The deadline to complete deals in the 2015-16 International Free Agent signing period is tomorrow. Against that backdrop …
Big-time Cuban infielder Yulieski Gurriel left his home country to pursue a career in MLB earlier this year (February, to be exact). And now – here in mid-June, just four months later – he stands by as a free agent, ready to sign with any team in baseball, before making a significant and immediate impact on someone’s playoff aspirations.
Unlike Yulieski Gurriel, fellow Cubans Norge Ruiz (May 2015), Cionel Perez (May 2015), Jorge Ona (July 2015) and Adrian Morejon (October 2015) have not yet been declared free agents by the Commissioner’s office, despite leaving upwards of a year prior to Gurriel. That sort of delay and inconsistency might seem, at most, frustrating, but it actually is far more impactful than that.

## [PROVIDED DATA]
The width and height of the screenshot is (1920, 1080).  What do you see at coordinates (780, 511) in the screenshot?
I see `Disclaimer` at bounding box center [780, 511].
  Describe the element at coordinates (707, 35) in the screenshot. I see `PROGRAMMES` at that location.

## [REQUESTS]
A - According to the passage on Cuban baseball free agents, in which month did Yulieski Gurriel leave Cuba?
B - Continue the passage on Cuban baseball free agents from where it stops.
The listing isn't needed for what comes next.

## [THE REPLIES]
A - February.

B -
Many of those players are still subject to the International Free Agency restrictions given their age and professional experience. So, if they are not cleared to sign almost immediately, certain teams (like the Chicago Cubs) won’t be capable of signing them for more than $300,000. As it turns out, that may ultimately be the case.
According to Ben Badler of Baseball America (and, well, the IFA rules), the 2015-2016 international signing period closes tomorrow (Wednesday), before a two week moratorium in which no signings are allowed. Then, on July 2, the 2016-2017 period opens up and teams are once again allowed to sign eligible players. The rub, of course, is if your team exceeded its pool in the previous period by a sufficient amount, it may be artificially restricted in its spending ability for two straight years.
For example, once tomorrow comes and goes, the Blue Jays, Cubs, Dodgers, Giants, and Royals won’t be able to spend more than $300,000 on any one player subject to the bonus pool, having overspent in the previous period. That’s bad for those teams, of course, that would otherwise want to sign more players, but that’s the nature of the beast. The real problem here, is how bad it is for the players that hope to effectively market themselves to the biggest possible audience.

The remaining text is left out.